One interesting collection is the ‘feature’ collection. It stores the feature vector, which is an array of 256 numbers, for each user. Whenever a user visits a new page (in the future we plan to change the feature vector update criterion), a Cloud Function is triggered, and using our model, the feature vector is updated. The feature vector is used to find better matches i.e. people that would have similar interests among friends and other users using PageChat. As more data is accumulated, the curated list of people users would want to talk to would improve.

User Recommendations

If several people are browsing the same website and want to chat with each other, how do we pair them up? Intuitively, people who have similar browsing histories will have more in common to talk about, so we should group them together. We maintain a dynamic feature vector for each user, which is based off of their reading history. We want feature vectors with small cosine distance to be similar.

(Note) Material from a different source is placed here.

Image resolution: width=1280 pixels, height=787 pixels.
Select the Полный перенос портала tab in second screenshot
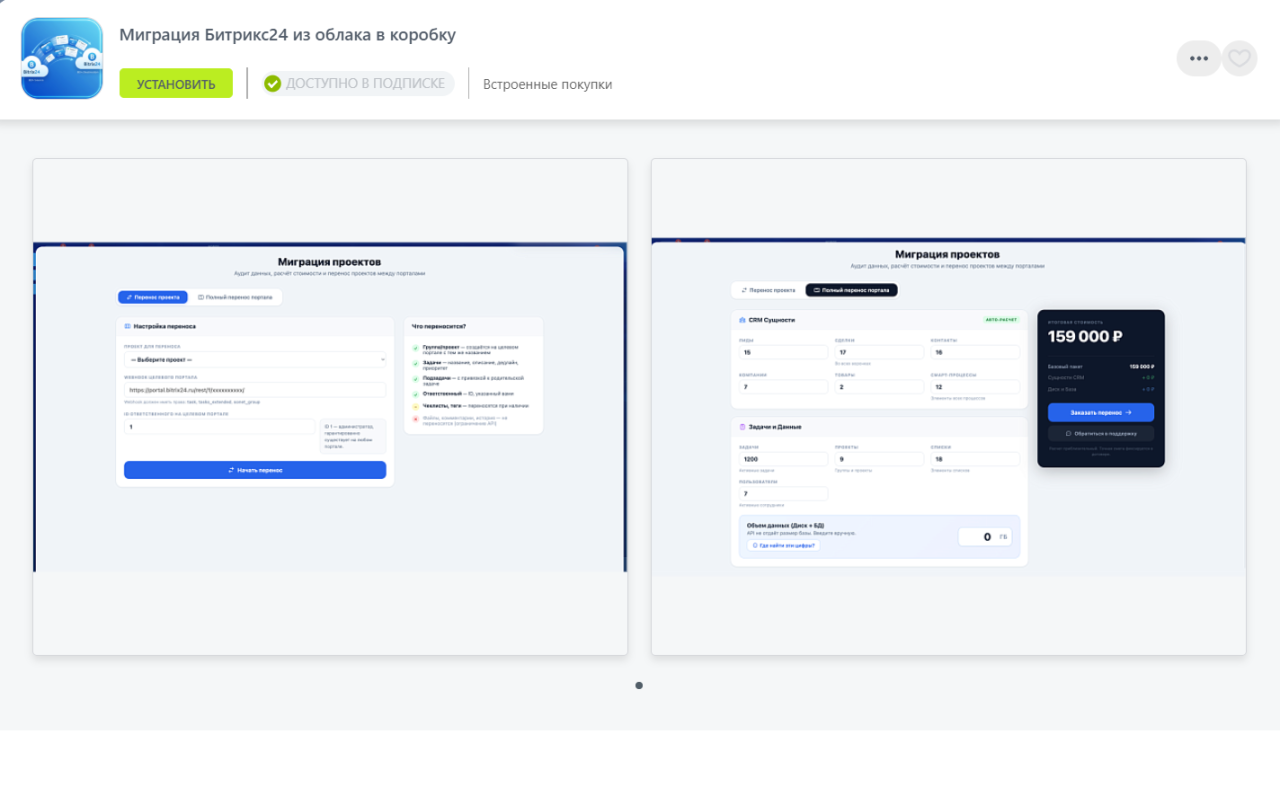(851, 290)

When is active on PageChat and visits a site on our whitelist (we don't want sites with generic titles, so we stick to mostly news sites), we obtain the title of the page. We make the assumption that the title is representative of the content our user is reading. For example, we would expect that "27 Extremely Disturbing Wikipedia Pages That Will Haunt Your Dreams" has different content from "Ethnography Museum of Ankara". To obtain a reasonable embedding of our title, we use SBERT, a BERT-based language model trained to predict the representation of sentences. SBERT can attend to the salient keywords in each title and can obtain a global representation of the title.

Next, we need some way to update feature vectors whenever a user visits a new page. This is well-suited for a recurrent neural network. These models maintain a hidden state that is continually updated with each new query. We will use an LSTM to update our feature vectors. It takes in the previous feature vector and new title and outputs the new feature vector.

Finally, we need to train our LSTM. Fortunately, UCI has released a dataset of news headlines along with their respective category (business, science and technology, entertainment, health). We feed these headlines as training data for the model. Before training, we preprocess the headlines, embedding all of them with SBERT. This greatly reduces training times. We use the following three-step procedure to train the model:

Train an autoencoder to learn a compressed representation of the feature title. SBERT outputs features vectors with 768 elements, which is large and unwieldy. An autoencoder is an unsupervised learning model that is able to learn high-fidelity compressed representations of the input sequence. The encoder (an LSTM) encodes a sequence of headlines into a lower-dimensional (128) space and the decoder (another LSTM) decodes the sequence. The model's goal is to output a sequence as close as possible to the original input sequence. After training, we will end up with an encoder LSTM that is able to faithfully map 768 element input vector to a 128 element space and maintain the information of the representation. We use a contractive autoencoder, which adds an extra loss term to promote the encoder to be less sensitive to variance in the input.
Train the encoder to condense feature vectors that share a category. Suppose that Holo reads several business articles and Lawrence also reads several business articles. Ideally, they should have similar feature vectors. To train, we build sequences of 5 headlines, where each headline in a sequence is drawn from the same category. The encoder LSTM from the previous step encodes these sequences to feature vectors. We train it to obtain a higher cosine similarity for vectors that share a category than for vectors that don't.
Train the encoder to condense feature vectors that share a story. The dataset also has a feature corresponding to the specific news story an article covers. Similar to step 2, we build sequences of 5 headlines, where each headline in a sequence is drawn from the same story. By training the encoder to predict a high cosine similarity for vectors that share a story, we further improve the representation of the feature vectors.

We provide some evaluations for our model and document our training process in this Google notebook. Feel free to make a copy and tinker with it!